-- Start of Given data --

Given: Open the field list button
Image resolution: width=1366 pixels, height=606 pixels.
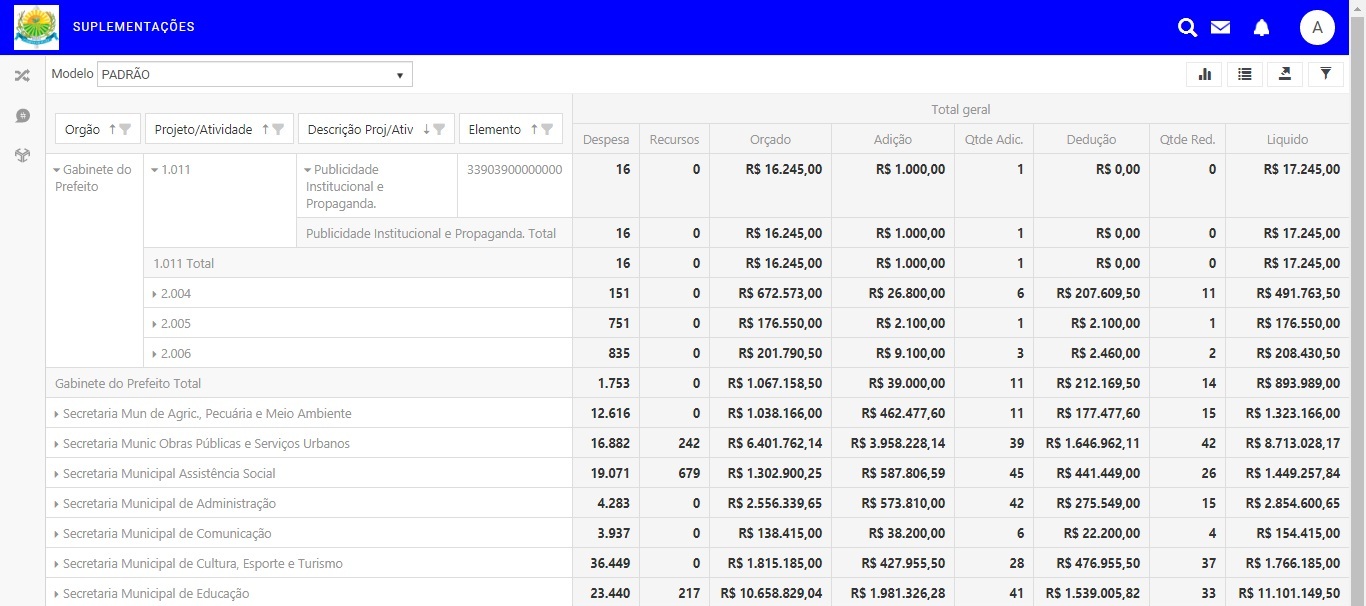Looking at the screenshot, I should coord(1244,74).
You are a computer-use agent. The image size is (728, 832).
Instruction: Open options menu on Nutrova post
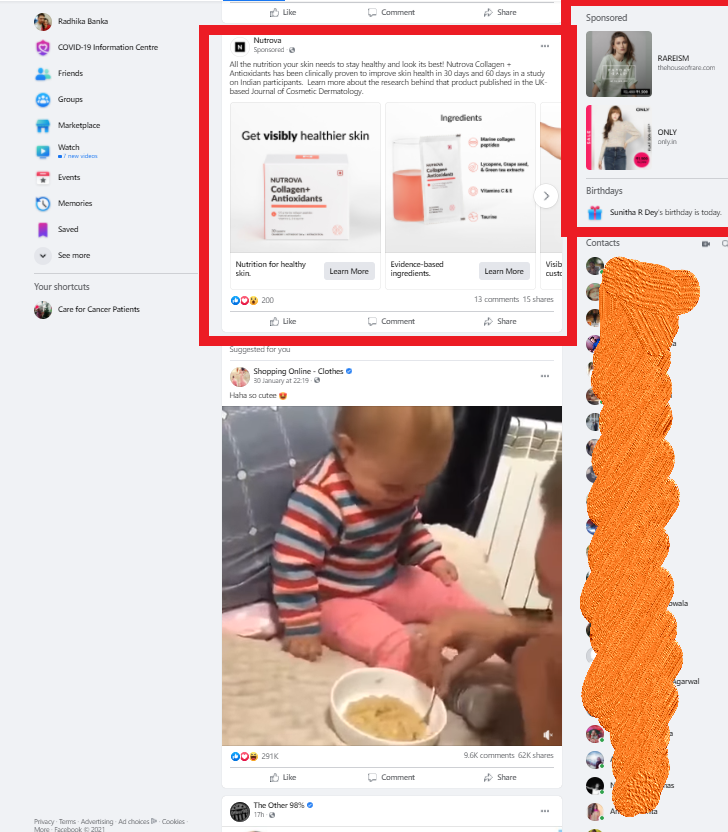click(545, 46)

-- End of Given data --
-- Start of Given data --

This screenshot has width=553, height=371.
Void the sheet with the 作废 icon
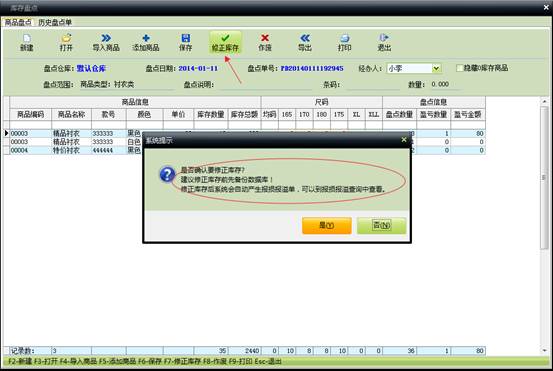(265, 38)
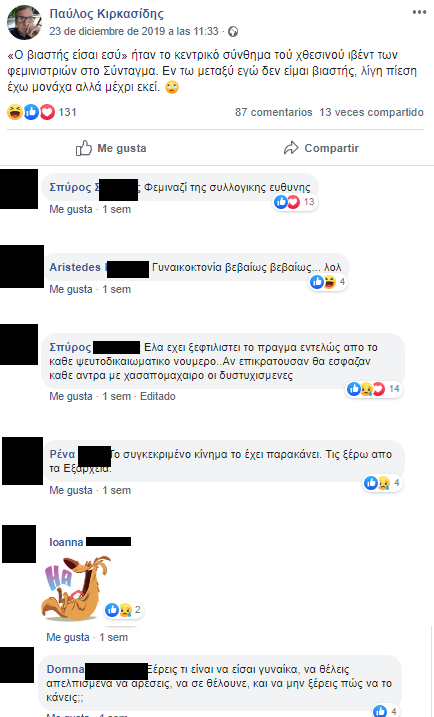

-- End of Given data --

Exercise prompt: Write the records from the line containing "Given: Open the field list button" through the line containing "click(545, 46)" as a JSON list of strings, one string per line. Leave out blank lines and the pictures.

Result of this exercise:
[
  "Given: Open the field list button",
  "Image resolution: width=1366 pixels, height=606 pixels.",
  "Looking at the screenshot, I should coord(1244,74).",
  "You are a computer-use agent. The image size is (728, 832).",
  "Instruction: Open options menu on Nutrova post",
  "click(545, 46)"
]